- **TASK DIRECTIONS**: Without including any images, output the listing below exactly.

== PROVIDED ENTRIES ==

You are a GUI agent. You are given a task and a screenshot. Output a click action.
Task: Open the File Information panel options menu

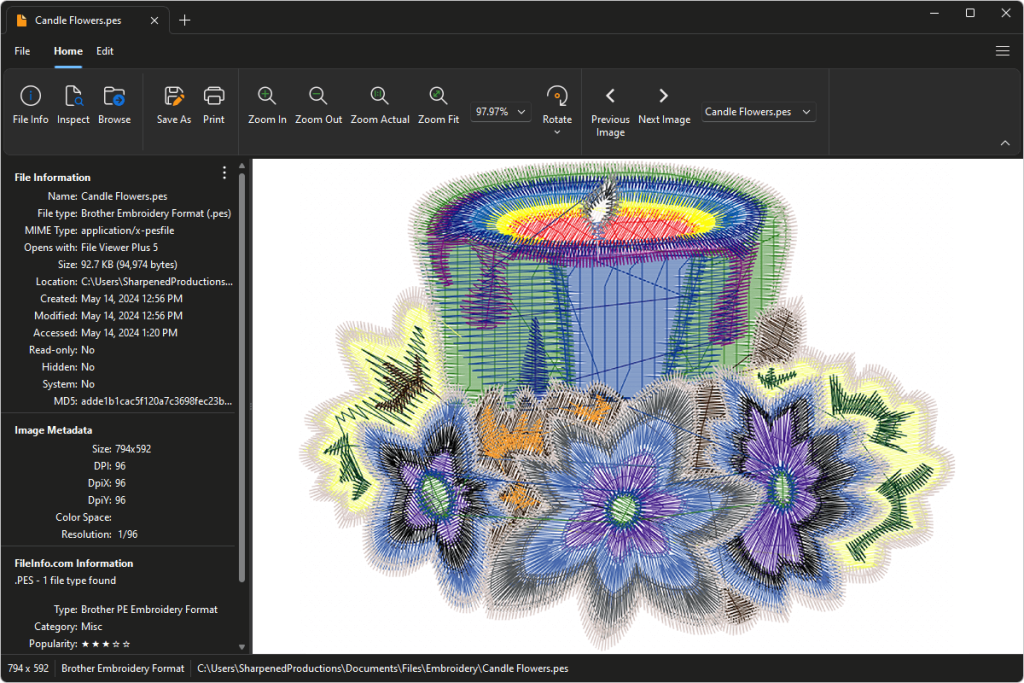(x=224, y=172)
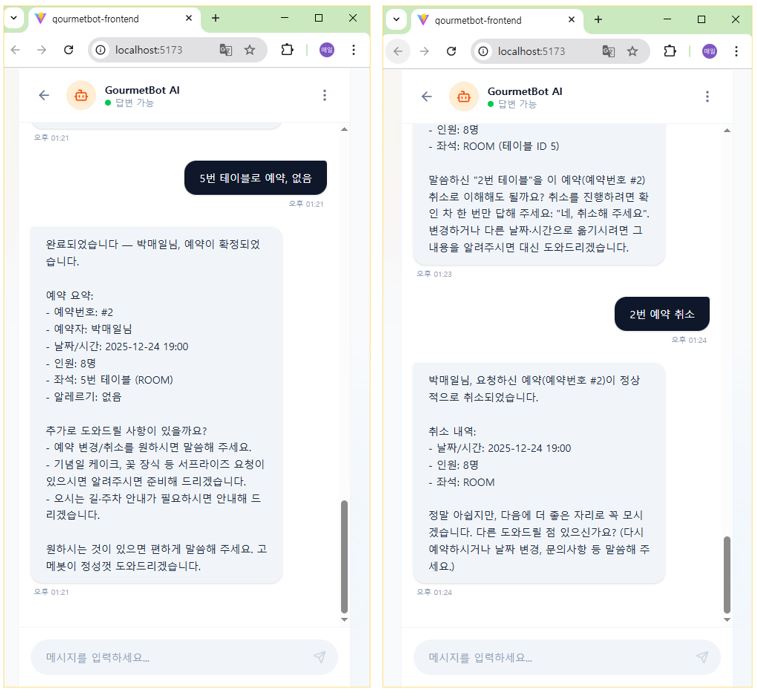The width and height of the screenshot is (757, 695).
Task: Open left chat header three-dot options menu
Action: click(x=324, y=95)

===

- **RESULT OF THE TASK**:
You are a GUI agent. You are given a task and a screenshot. Output a click action.
Task: Open the File Information panel options menu

(x=224, y=172)
The width and height of the screenshot is (757, 695).
Task: Open left chat header three-dot options menu
Action: click(x=324, y=95)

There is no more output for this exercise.